The game revolves around Axel, a painter, and his dog Pixel, who awake in a beautiful, yet perilous, dream world of Axel's own creation.  Together, they must solve the mysteries of Axel's landscapes to get through the dream world by defeating the Ice Giant and helping Axel fulfill his greatest wish - to paint a picture of all four seasons in a single day.

Gameplay
The game is a traditional point-and-click adventure, where the player has to logically come up with answers and solutions to riddles and problems that are encountered during the course of the game. As a way of making Axel & Pixel unique from other point-and-click adventures, the cursor is made up of a group of glittering lights, which change colour slightly if the player lands the cursor on a point of interest. Aside from the traditional point-and-click mechanics, the game also features different platform mini-games (hot-air balloon through a cave, driving through the mountains, or sailing a boat downstream). The game also makes use of quick time events in a few of the chapters as ways of helping Axel scale walls or avoiding dangerous obstacles. The game is divided into four sections - in the form of the four calendar seasons - which are unlocked through natural progression of the story. Each of the mini-games featured are used once in story mode as ways of pursuing Evil Rat through the dream world, from the last chapter of the current calendar season into the beginning of the next one. Unlike most point-and-click adventures, Axel & Pixel contains no dialogue option between characters, in an attempt to keep the gameplay focused more on solving the puzzles instead of interactions. Axel, however, will speak gibberish to Pixel and to himself occasionally.

Plot
Axel & Pixel tells the story of a painter, Axel, and his dog, Pixel, as they embark on a fantastic journey through the surreal and dangerous dream world of Axel's own artistic creation after the two are hypnotised by a lullaby record. Upon entering the dream world, the primary antagonist, Evil Rat, is found to be in possession of the key which Axel needs to exit the dream world. The first chapter features the same snowy environment outside as in the real world - albeit, with an array of weird and wonderful creatures - but, upon completion of the chapter, the pair move into Spring, where the environments are very flowered, colourful and are inhabited by creatures such as giant honeybees, hard-shelled sheep and a plethora of insect species. Arriving at a derelict temple, Evil Rat destroys a large monument of a golden snake with a missile. After re-assembling the monument and obtaining the paint brush atop the monument, Evil Rat flees the scene on a missile - using it as a form of transport - while Axel quickly paints a hot air balloon in thin air with the paintbrush and boards it with Pixel to pursue Evil Rat into Summer.

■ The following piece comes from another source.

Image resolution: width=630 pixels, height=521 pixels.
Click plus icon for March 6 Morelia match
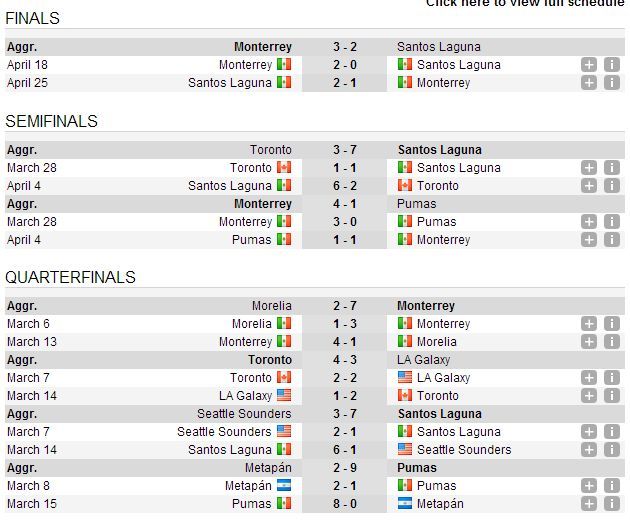(x=589, y=323)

Upon arriving in Summer, Pixel is snatched and taken away by a giant dragonfly. Like Spring, the environments are very flowered, but now feature a new selection of creatures, such as large, orange boars; piranha worms and a giant tortoise with continuous track wheels instead of hind legs. After saving a marooned Pixel from a piranha worm-infested pond, the two are reunited and move on where they encounter the iconic giant tortoise with continuous track wheels. The pair encounter Evil Rat again shortly after, who appears to be constructing a ramshackle automobile shortly before Axel soaks him with an ornamental water feature and he drives off hurriedly. Axel quickly paints a bright yellow car in thin air and the pair give chase through a series of hills into Autumn, where the environments now feature a much more vibrant tone in colour, with an emphasis on oranges and, especially, browns. Upon arriving in Autumn, Axel totals his car into the side of a mountain, which he resolves by inflating the tyre to bursting-point and bouncing on it to get to the higher cliffs. As the only way of exiting the cliffs, Axel restores the power to a nearby ski lift, giving the pair the chance to escape. The ski lift drops the pair off at a beaver dam, where they encounter Pesky Hedgehog guarding a ladder to the sewers. Pole vaulting across the river, Axel, with Pixel's help, uncovers a hidden giant catapult, which Axel proceeds to fill with boulders, firing them at the nearby dam, eventually breaking through, sweeping Pesky Hedgehog off his feet and carrying him away in the waves, leaving Axel and Pixel to descend into the sewers. The pair finally re-emerge above ground after Axel restores power to an escalator. Arriving at an oil well, the pair encounter Evil Rat just before he speeds off in a ramshackle speedboat. After clearing the nearby lake of an oil spill, Axel obtains a paintbrush from a newly reanimated tree and paints his final vehicle in thin air: a small sail boat which the pair use to pursue Evil Rat through icy, whirlpool-laden waters into Winter, where the environments are now covered in ice, snow and coloured with white, blues and black, and feature creatures typically suited to colder climates, such as penguins, a large snow cat and a sarcopterygii fish.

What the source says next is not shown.